Editor's Note: This is the first in a two-part series.
Data released last year, by a research firm called Return Path, cites that the average individual receives more than 400 commercial emails per month -- emails from businesses selling products and services versus email from colleagues, friends or family. It's no wonder that so many of these promotional emails are immediately discarded; they just aren't breaking through all the noise competing for recipient attention.
Before you blame the channel, consider that Experian cites for every dollar spent, email campaigns return an average of $44. It's not surprising considering how inexpensive, highly targeted and therefore efficient email can be -- when executed well that is.
If your email marketing just isn't breaking through, it may be time to reassess your approach.

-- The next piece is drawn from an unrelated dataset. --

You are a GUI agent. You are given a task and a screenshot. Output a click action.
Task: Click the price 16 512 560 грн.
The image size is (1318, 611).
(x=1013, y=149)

How many of these 10, slightly tongue-in-cheek, deadly sins are you committing?
Sin No. 10 -- Send only promotional emails with little regard for educating or providing value to your readers to build trust, form a relationship, or establish your brand as having subject-matter expertise.
Sin No. 9 -- Don't use a quality email delivery service. It costs money, and you're marketing to make it and not spend it. Forget a proper unsubscribe option, despite the CAN-SPAM Act; who wants opt-outs anyway? And by all means, advertise every recipient's email in the CC line to encourage those pesky "replies to all."
Sin No. 8 -- Make every email reminiscent of school days -- when you were rewarded for maximum word count -- by including everything you want to say, versus piquing interest and driving traffic to your site for additional material.
Sin No. 7 -- Ignore the open and click-through data indicating what your readers are actually interested in, because you're not planning to adapt your content anyway.
Sin No. 6 -- Design for desktop viewership only, versus optimizing your campaign to view correctly on a tablet or mobile phone.
Sin No. 5 -- Litter your email with way too many links. Not only will this approach trigger spam filters, but even if your email does make it through by some miracle, recipients will often view it as spam and delete it before giving it a chance.
Sin No. 4 -- Take an "ask forgiveness" versus "ask permission" approach to adding people to your email database.
Sin No. 3 -- Use dreadfully boring subject lines (e.g., July Newsletter) or overly promotional subjects (Buy Now -- 50% Off).
Sin No. 2 -- Email stock content provided by vendors or partners with little to no customization to save time and money.
And Sin No. 1 -- Send an email campaign twice a day or every time you have an unexpressed thought in need of an outlet.